On September 27, 2018, the FDA issued a Form 483 to Curexa, located at 3007 Ocean Heights Ave., Egg Harbor, New Jersey 08234, following inspections conducted from August 27-30, September 13, 25, and 27, 2018. The firm is identified as a producer of sterile and non-sterile prescription drugs. The report was issued to Mr. Mark Taylor, RPh, FACVP, Chief Executive Officer.

The primary observation noted was that procedures designed to prevent microbiological contamination of drug products purporting to be sterile are not established, written, or followed, specifically concerning sterile, injectable liquid dosage form preparation.

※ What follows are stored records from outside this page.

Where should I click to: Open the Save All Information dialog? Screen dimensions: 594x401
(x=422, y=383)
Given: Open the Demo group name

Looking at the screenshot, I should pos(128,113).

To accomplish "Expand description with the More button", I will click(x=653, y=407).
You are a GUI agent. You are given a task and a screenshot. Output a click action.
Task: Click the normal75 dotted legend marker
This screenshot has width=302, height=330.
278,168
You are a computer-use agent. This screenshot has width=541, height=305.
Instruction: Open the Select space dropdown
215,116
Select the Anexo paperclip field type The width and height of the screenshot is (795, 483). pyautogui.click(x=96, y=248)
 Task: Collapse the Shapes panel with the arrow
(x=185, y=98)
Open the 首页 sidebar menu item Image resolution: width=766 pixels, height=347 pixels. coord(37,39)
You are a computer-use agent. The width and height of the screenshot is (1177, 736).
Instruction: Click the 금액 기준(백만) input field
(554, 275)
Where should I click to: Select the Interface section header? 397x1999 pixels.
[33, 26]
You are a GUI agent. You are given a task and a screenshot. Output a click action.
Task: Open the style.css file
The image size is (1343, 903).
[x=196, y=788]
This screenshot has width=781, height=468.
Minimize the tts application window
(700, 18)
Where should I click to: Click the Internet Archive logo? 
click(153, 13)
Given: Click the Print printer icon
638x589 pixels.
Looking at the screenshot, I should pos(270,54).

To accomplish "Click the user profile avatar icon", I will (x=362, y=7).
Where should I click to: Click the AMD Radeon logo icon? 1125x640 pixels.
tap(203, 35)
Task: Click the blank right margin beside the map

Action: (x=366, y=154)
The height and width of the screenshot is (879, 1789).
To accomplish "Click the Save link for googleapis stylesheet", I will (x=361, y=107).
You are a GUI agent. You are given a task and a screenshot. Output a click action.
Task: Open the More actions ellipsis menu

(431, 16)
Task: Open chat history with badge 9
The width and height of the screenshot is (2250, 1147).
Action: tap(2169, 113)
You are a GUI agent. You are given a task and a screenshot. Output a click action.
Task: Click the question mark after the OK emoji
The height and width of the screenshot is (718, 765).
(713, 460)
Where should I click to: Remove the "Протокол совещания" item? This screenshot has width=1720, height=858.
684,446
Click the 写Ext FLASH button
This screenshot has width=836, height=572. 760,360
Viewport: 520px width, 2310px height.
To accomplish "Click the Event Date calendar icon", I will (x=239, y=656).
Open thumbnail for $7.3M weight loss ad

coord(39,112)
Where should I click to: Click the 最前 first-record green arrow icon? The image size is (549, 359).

Deficiencies in cleanroom maintenance and monitoring include: * Records to demonstrate the cleanroom meets the required grade suitable for sterile filling are inadequate. * Air changes reported by the contracted service provider do not meet ISO 5 and ISO 6 standards. * Despite the use of magnehelic gauges in the sterile processing suite, no records demonstrate that differential pressure conditions suitable for ISO 5, ISO 6, and ISO 7 are maintained during sterile filling. * Environmental monitoring records lack continual sampling of non-viable particles to show that rooms/hoods classified as ISO 5, ISO 6, or ISO 7 maintain acceptable conditions for intended operations.